Howdy,

I'm experimenting with async/await in Python 3, and one very surprising
behavior has been what happens when calling `await` twice on an Awaitable.
In C#, Hack/HHVM, and the new async/await spec in Ecmascript 7.  In Python,
calling `await` multiple times results in all future results getting back
`None`.  Here's a small example program:


async def echo_hi():
    result = ''
    echo_proc = await asyncio.create_subprocess_exec(
            'echo', 'hello', 'world',
            stdout=asyncio.subprocess.PIPE,
            stderr=asyncio.subprocess.DEVNULL)
    result = await echo_proc.stdout.read()
    await echo_proc.wait()
    return result

async def await_twice(awaitable):
    print('first time is {}'.format(await awaitable))
    print('second time is {}'.format(await awaitable))

loop = asyncio.get_event_loop()
loop.run_until_complete(await_twice(echo_hi()))

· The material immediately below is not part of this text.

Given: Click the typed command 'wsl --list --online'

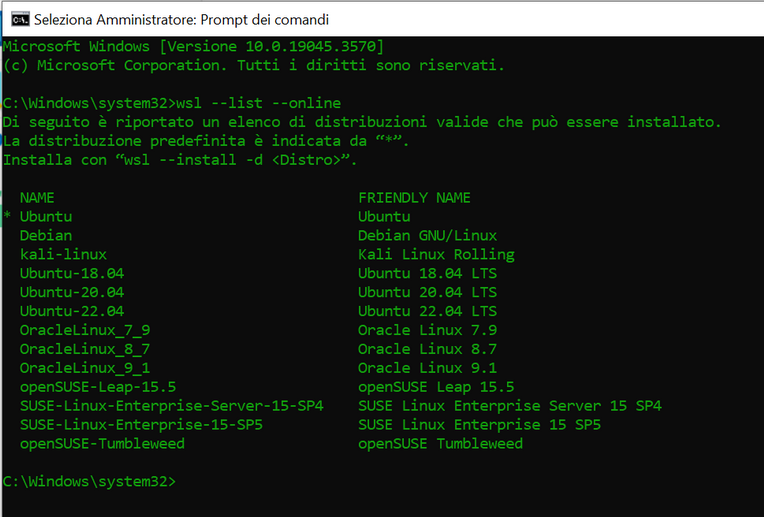Looking at the screenshot, I should coord(259,103).
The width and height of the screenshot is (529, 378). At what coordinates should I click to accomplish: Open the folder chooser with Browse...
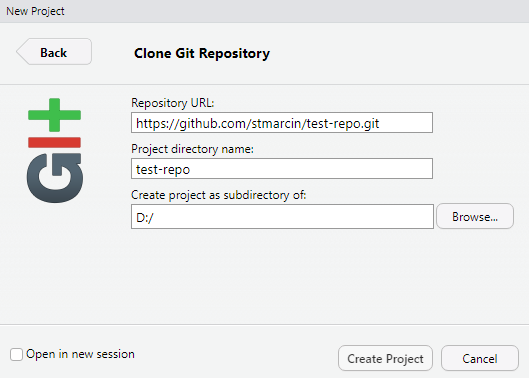point(475,216)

This makes writing composable APIs using async/await in Python very
difficult since anything that takes an `awaitable` has to know that it
wasn't already awaited.  Also, since the behavior is radically different
than in the other programming languages implementing async/await it makes
adopting Python's flavor of async/await difficult for folks coming from a
language where it's already implemented.

In C#/Hack/JS calls to `await` return a Task/AwaitableHandle/Promise that
can be awaited multiple times and either returns the result or throws any
thrown exceptions.  It doesn't appear that the Awaitable class in Python
has a `result` or `exception` field but `asyncio.Future` does.

Would it make sense to shift from having `await` functions return a `
*Future-like`* return object to returning a Future?